#### [EXERCISE]
Give back, exactly and with nothing else, the lines running from the one that contains "Screen dimensions: 1010x738" to the end of the entries below; do not include pictures.

◆ ◆ ◆

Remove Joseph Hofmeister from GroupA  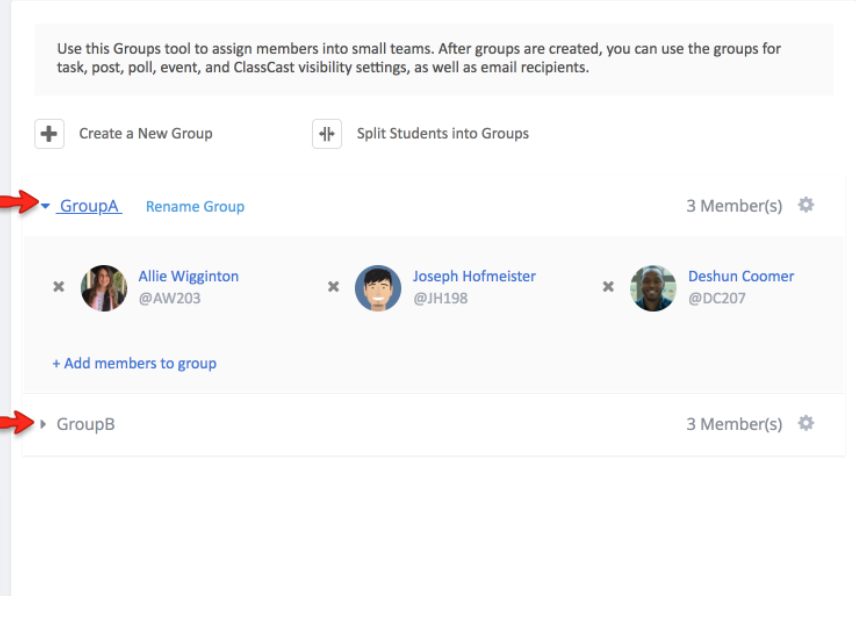(334, 287)
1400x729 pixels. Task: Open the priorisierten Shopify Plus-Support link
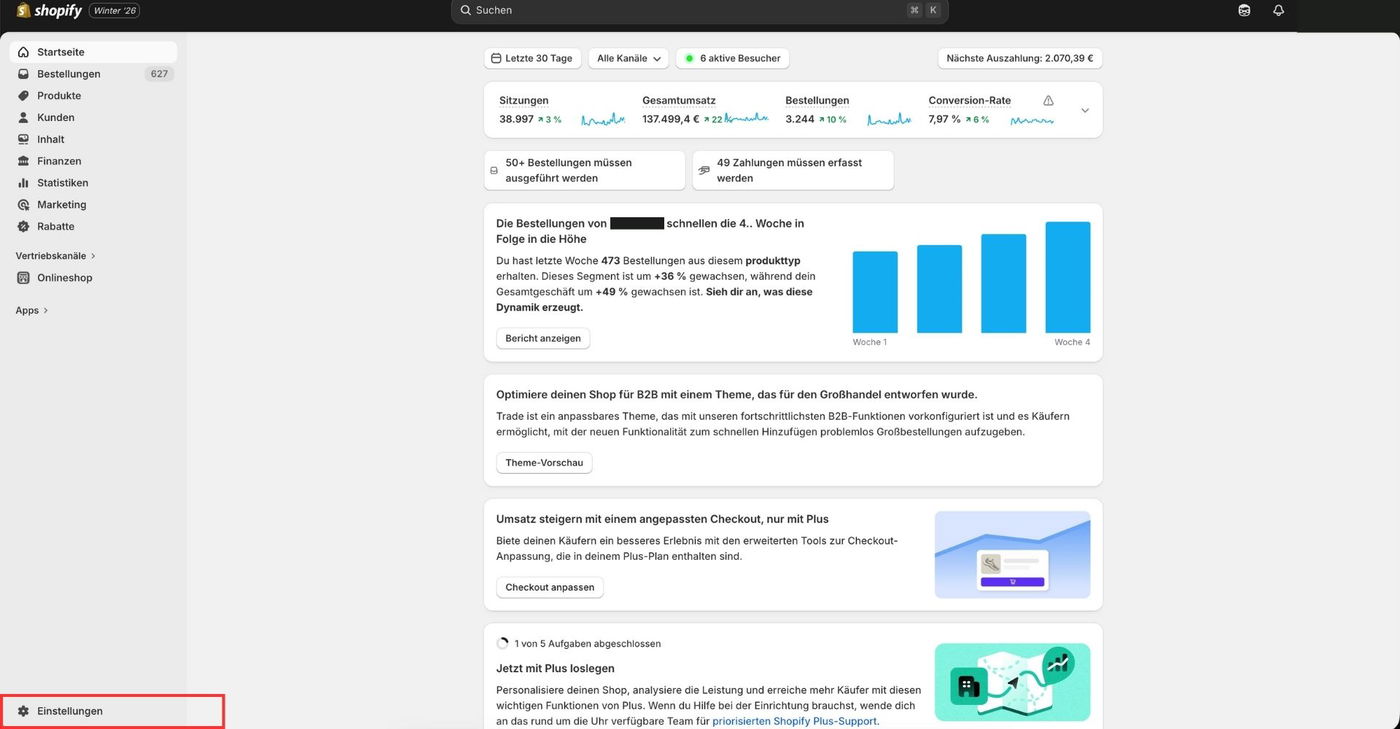(x=795, y=721)
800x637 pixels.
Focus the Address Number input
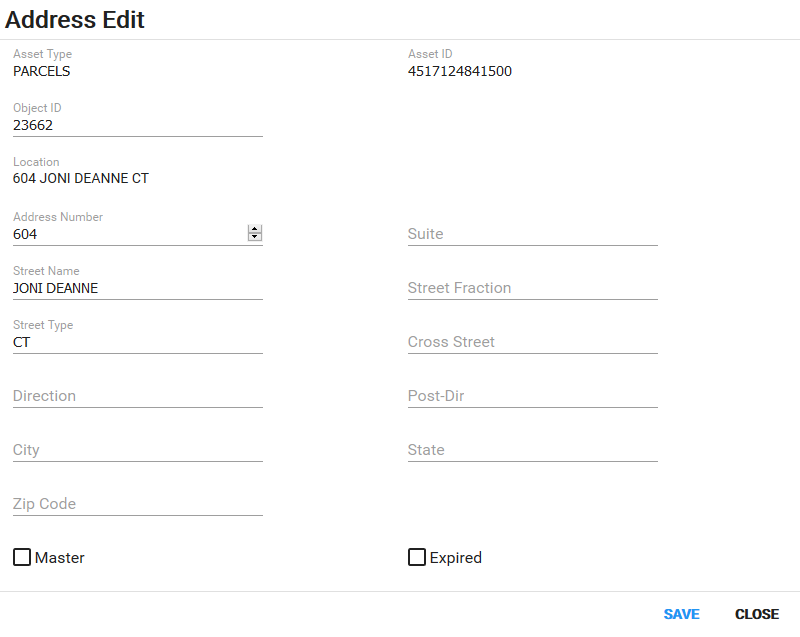click(127, 234)
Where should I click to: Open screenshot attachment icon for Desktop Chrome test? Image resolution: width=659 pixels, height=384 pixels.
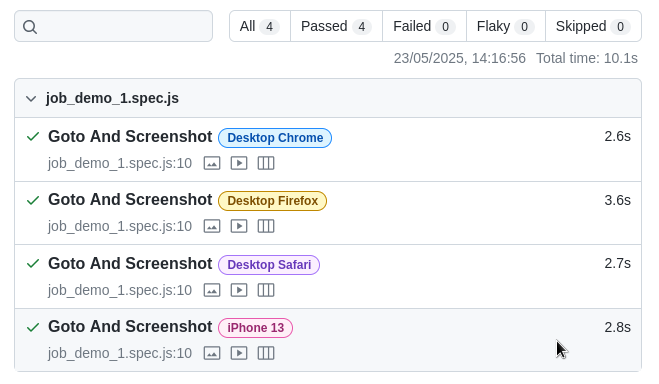click(212, 163)
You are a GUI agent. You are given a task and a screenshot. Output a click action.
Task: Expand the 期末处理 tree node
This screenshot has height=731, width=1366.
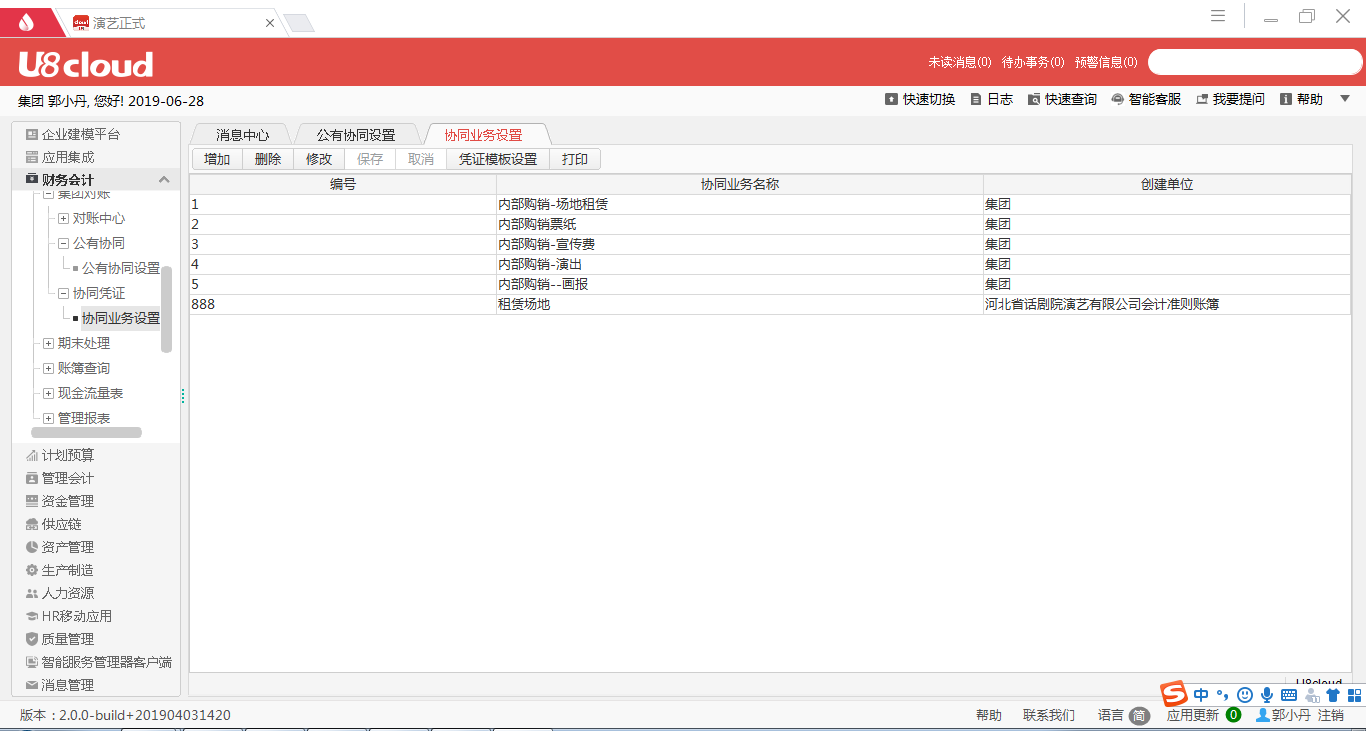tap(48, 344)
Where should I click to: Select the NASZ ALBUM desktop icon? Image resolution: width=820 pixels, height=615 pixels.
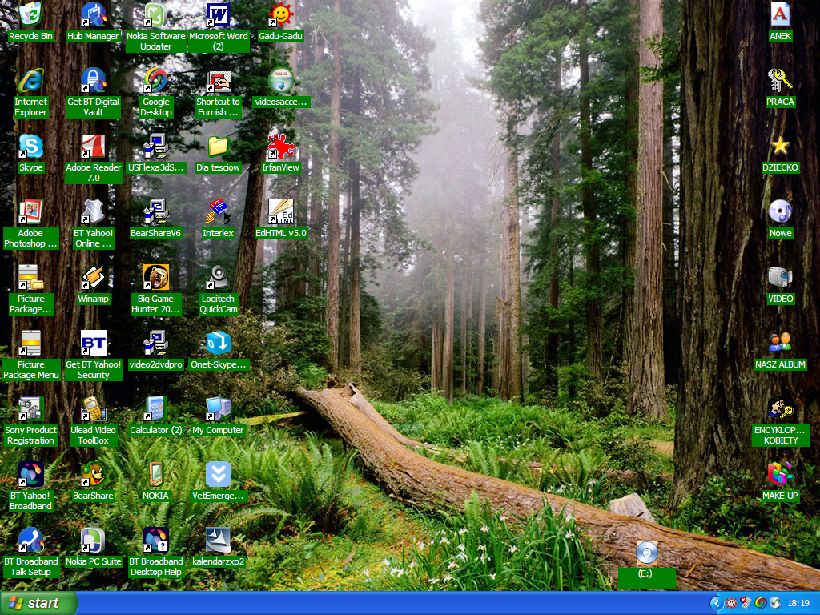[780, 343]
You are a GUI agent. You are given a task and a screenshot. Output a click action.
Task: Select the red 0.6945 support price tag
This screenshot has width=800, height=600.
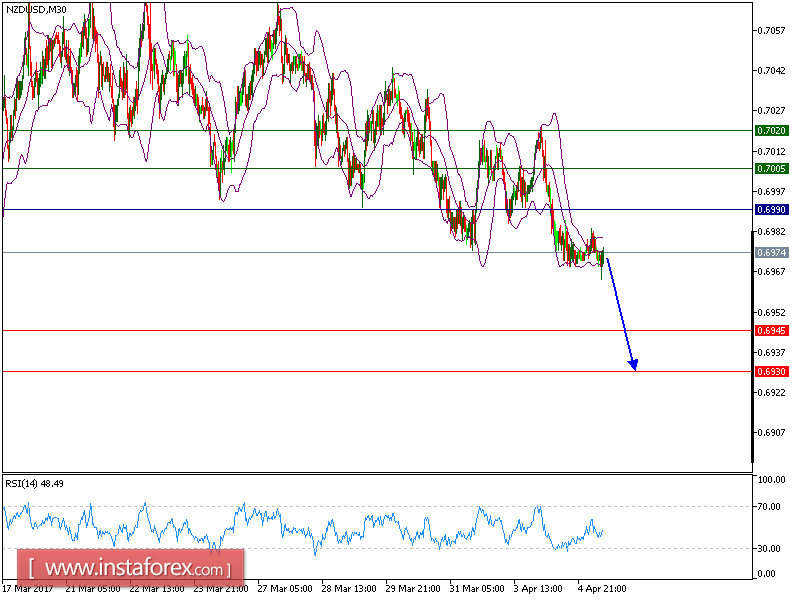(x=770, y=328)
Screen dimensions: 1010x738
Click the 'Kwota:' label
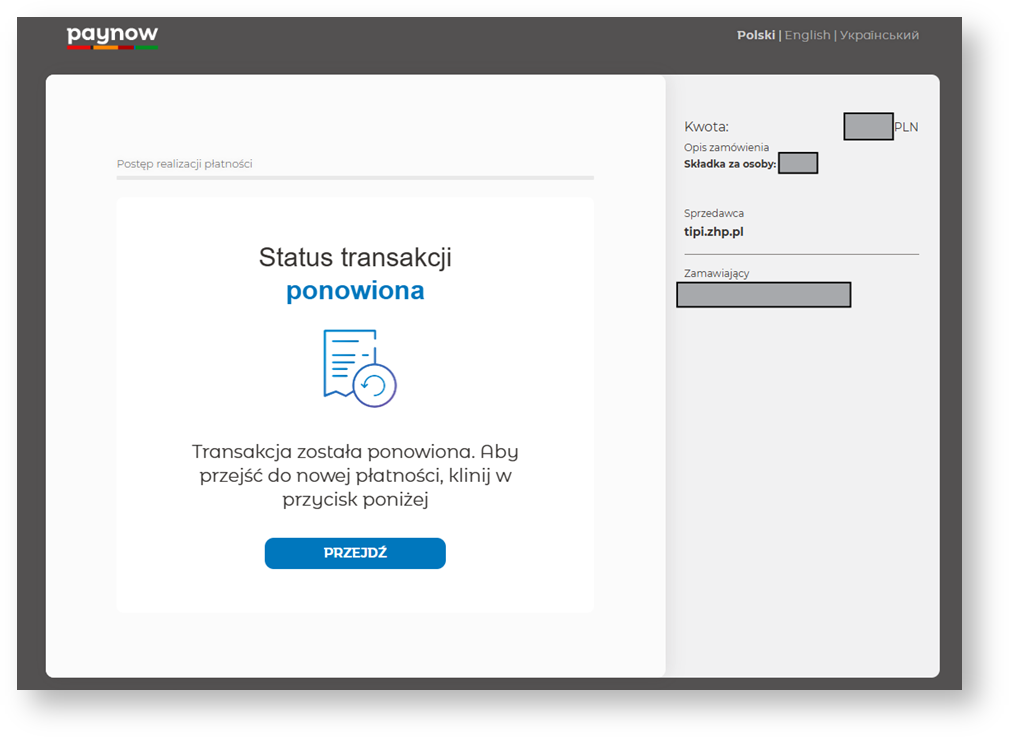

◆ ◆ ◆

#### [RESPONSE BOX]
Screen dimensions: 1010x738
Click the 'Kwota:' label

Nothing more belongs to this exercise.